Report Breaks Down Pandemic Rent Burdens by State and Metro Area

The share of U.S. households facing rent debt is decreasing as the economy begins to recover from the pandemic, but rent debt is still concentrated by geography and demographics around the country.

2 minute read

May 18, 2021, 12:00 PM PDT

By James Brasuell @CasualBrasuell

Rent Jubilee

David Odisho / Shutterstock

A report by the National Equity Atlas and the Right to the City Alliance, "shows that 14% of all renting households are behind on payments, with the average amount owed being $3,400," reports Elliott Davis. The most recent data are for March, taken from from the U.S. Census Bureau's Household Pulse Survey and five-year 2019 American Community Survey, as well as the University of Southern California's Center for Economic and Social Research.
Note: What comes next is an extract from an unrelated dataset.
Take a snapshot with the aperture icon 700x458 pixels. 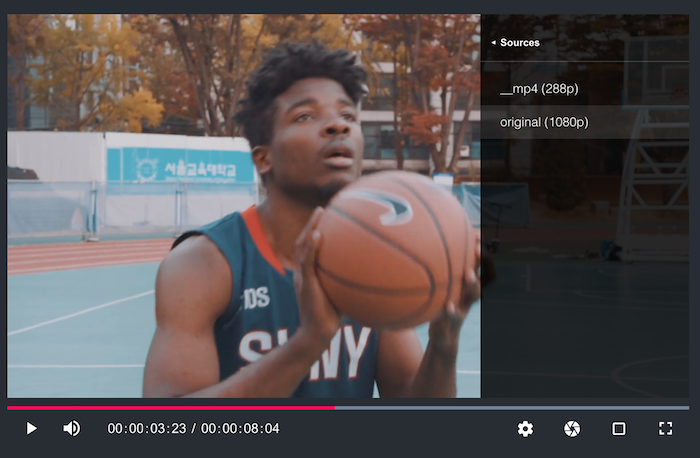(572, 428)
According to the data, Alabama, Louisiana, and Florida are the states with the highest proportion of households carrying rent debt. Hawaii has the highest rent debt per household. The report lacks data for Mississippi, North Dakota, South Dakota, West Virginia, and Wyoming due to insufficient data. The report also includes data for metropolitan areas.

Davis also notes the "extreme racial and socioeconomic disparities when it comes to who is behind on rent during the coronavirus pandemic." According to the report, "People of color make up 63% of the households that are in rent debt, and 78% are low-income households making less than $50,000, the data indicates."

As mentioned in articles covering the rent debt and eviction crisis in the early days of the pandemic, much of the economic stress of the pandemic has been absorbed by renters already struggling to pay the rent before the pandemic. "The National Equity Atlas' data shows that 46% of Black households, 45% of Latinx households and 42% of Native American households were "rent burdened and economically insecure" in 2019," explains Davis.